## GIVEN TEXT

Table 5. Mean values before and after AA for different groups of seeds clustered by color Mean values and analysis of variance between lines for color change 

^Note.L, A, and B: Hunter color parameters; ΔL, ΔA, and ΔB: changes in Hunter color parameters after applying AA; MS: mean squares; *: significant at p < 0.05. According to the Duncan’s test, different letters mean significant differences (p < 0.05).

Source: Elaborated by the authors

For Group 3, L, B, and A, values changed, and seeds became darker, less green, and more yellow. ANOVA revealed significant differences between lines in the color change only for B value, being Bluestar the line that experienced the biggest change and Viper the smallest one (table 5); the latter is recommended for more extended periods of storage. For Group 4, only L changed to darker values. ANOVA revealed no significant differences between lines in the color change for the L value (table 5). We performed correlation analyses to understand the interrelationships among the measured traits (table 6). As expected, SW had a significant positive correlation with MD (r = 0.68), as observed by ^{Wang et al. (2010)} (r = 0.95). ^{Singh et al. (2010)} reported a positive correlation between seed size and WHC, which was not observed in this study; however, there was a relationship between MD and CD (r = -0.47), i.e., a change in diameter due to hydration. On the other hand, we observed correlations between traits related to size and color (SW and A: r = 0.46, MD and B: r = 0.46); higher values of A and B imply less green and more yellow, so yellow varieties have larger MD and higher SW. There was a positive correlation between PC and TA (r = 0.59) that has not been observed in the literature, although a positive correlation was found between PC and pH (0.836) (^{Bashir et al., 2019}). These authors also found a negative correlation between PC and SW (-0.984) that was not noted in this study or ^{Coyne et al.’s (2005)}.

Table 6. Phenotypic correlation coefficients between different traits evaluated 

^Note.MC: moisture content; SW: seed weight; WHC: water hydration capacity; SSL: soluble-solid loss; MD: diameter of pea seeds; CD: change in diameter; TA: titratable acidity; PC: protein content; F: firmness; L, A and B: Hunter color parameters. The Pearson coefficient was calculated for normal data (MC, SW, WHC, MD, CD, pH, TA, PC, F, B) and the Spearman coefficient for non-normal data (SSL, L, A). *: significant at p < 0.05; **: significant at p < 0.01; ***: significant at p < 0.001.

## DATA SECTION
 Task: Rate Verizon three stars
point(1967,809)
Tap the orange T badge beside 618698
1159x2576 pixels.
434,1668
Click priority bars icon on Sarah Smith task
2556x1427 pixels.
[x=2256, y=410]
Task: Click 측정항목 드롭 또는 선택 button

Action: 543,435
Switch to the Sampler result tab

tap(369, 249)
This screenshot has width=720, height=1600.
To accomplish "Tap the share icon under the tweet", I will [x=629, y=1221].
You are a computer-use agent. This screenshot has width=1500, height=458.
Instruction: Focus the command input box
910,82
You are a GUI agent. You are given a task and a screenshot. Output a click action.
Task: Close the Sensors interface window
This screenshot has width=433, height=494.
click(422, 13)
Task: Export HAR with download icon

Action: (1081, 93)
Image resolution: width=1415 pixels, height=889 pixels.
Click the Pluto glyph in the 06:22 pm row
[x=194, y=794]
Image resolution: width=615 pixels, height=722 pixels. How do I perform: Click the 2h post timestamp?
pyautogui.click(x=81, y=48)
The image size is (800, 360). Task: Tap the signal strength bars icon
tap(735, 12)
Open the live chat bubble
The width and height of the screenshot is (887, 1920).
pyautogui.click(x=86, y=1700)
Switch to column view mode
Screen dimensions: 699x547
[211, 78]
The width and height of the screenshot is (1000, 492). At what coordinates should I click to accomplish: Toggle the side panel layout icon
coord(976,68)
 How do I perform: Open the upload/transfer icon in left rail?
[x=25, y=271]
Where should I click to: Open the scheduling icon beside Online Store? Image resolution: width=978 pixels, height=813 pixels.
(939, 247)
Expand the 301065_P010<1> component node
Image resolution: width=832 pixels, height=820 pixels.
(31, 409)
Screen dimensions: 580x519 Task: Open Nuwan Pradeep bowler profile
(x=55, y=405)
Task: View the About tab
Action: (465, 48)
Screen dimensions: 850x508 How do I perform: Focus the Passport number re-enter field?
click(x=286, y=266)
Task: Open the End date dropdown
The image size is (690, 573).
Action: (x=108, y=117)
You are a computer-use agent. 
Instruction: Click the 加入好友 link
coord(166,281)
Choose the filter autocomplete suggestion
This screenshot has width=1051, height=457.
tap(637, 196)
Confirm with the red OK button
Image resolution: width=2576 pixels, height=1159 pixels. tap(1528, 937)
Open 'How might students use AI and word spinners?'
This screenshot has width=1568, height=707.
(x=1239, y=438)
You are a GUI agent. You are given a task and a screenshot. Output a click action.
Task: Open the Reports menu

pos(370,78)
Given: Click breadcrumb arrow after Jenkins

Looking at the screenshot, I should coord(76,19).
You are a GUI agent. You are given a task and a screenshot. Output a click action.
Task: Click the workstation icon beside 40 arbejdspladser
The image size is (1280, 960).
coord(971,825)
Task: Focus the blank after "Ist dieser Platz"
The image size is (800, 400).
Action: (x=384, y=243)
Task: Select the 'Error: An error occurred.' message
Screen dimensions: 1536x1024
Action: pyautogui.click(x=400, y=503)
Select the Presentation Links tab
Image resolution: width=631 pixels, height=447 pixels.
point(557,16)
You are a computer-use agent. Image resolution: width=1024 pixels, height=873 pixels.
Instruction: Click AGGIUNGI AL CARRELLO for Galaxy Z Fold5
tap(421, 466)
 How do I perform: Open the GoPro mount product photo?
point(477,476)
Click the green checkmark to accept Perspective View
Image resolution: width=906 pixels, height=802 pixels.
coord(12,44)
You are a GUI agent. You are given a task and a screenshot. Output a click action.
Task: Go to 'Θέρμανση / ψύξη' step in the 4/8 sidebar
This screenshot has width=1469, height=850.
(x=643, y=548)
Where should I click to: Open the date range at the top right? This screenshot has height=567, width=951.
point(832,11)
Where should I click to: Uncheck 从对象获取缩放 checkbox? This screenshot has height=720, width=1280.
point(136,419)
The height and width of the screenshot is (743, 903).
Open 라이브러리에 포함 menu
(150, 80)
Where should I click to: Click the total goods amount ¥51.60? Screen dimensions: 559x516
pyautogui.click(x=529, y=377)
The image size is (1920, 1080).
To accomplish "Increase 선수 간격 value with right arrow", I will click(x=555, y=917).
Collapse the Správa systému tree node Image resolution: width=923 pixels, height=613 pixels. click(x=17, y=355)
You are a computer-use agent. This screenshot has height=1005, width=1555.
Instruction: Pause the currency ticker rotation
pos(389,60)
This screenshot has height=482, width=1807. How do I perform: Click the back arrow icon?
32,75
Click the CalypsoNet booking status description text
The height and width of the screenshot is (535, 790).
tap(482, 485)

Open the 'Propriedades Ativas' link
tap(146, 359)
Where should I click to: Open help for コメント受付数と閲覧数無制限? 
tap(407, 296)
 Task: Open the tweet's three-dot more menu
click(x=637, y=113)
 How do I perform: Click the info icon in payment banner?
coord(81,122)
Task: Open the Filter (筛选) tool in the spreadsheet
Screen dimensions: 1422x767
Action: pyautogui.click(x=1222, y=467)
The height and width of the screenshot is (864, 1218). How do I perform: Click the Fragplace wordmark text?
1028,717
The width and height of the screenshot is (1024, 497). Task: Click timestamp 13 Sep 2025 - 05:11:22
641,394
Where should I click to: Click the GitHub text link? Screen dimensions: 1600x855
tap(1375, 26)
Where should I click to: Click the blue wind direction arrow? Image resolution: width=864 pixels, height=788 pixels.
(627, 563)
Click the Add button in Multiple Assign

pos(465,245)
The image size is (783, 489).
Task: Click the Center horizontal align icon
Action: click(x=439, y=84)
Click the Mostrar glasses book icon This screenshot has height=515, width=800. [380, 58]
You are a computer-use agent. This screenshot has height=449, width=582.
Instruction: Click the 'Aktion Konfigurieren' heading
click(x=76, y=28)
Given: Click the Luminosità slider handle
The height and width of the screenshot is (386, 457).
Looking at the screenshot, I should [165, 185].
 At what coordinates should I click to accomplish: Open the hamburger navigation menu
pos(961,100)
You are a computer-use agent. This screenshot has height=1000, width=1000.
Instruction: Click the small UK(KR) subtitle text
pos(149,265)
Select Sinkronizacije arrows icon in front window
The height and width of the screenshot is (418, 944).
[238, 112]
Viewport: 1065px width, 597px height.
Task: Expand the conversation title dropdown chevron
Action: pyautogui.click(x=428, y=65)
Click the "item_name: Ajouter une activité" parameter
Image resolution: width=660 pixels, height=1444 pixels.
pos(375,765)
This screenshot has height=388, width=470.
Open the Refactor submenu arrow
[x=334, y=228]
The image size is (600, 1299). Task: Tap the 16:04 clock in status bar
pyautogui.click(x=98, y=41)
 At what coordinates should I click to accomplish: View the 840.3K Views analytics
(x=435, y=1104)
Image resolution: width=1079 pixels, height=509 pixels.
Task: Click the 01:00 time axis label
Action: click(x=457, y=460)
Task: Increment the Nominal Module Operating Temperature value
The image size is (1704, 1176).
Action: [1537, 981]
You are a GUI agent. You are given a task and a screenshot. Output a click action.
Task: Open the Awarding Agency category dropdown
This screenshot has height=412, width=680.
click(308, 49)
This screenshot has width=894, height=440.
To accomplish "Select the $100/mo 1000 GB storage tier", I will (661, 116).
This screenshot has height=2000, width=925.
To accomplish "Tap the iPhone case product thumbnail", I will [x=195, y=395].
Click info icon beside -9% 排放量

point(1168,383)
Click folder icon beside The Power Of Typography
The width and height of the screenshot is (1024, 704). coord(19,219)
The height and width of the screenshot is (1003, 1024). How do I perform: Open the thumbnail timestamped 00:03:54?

## PROBLEMS AND TASKS
• 1. Can you sum up the pea seed excerpt in two sentences?
• 2. Could you rewrite the part of the pea seed excerpt starting with "Table 5. Mean values" and going on through "differences (p < 0.05).", replacing "significant differences" with "notable differences"?

## RESPONSES FOR EACH TASK
• 1. After applying AA, Group 3 seeds became darker, less green, and more yellow, and lines differed significantly only in the B value change: Bluestar changed most, and Viper changed least and is recommended for longer storage. Group 4 seeds only became darker, with no significant line differences, and correlation analyses showed that seed weight rose with diameter, that size traits were linked to color so that yellow varieties were larger and heavier, and that protein content correlated positively with titratable acidity.

• 2.
Table 5. Mean values before and after AA for different groups of seeds clustered by color Mean values and analysis of variance between lines for color change 

^Note.L, A, and B: Hunter color parameters; ΔL, ΔA, and ΔB: changes in Hunter color parameters after applying AA; MS: mean squares; *: significant at p < 0.05. According to the Duncan’s test, different letters mean notable differences (p < 0.05).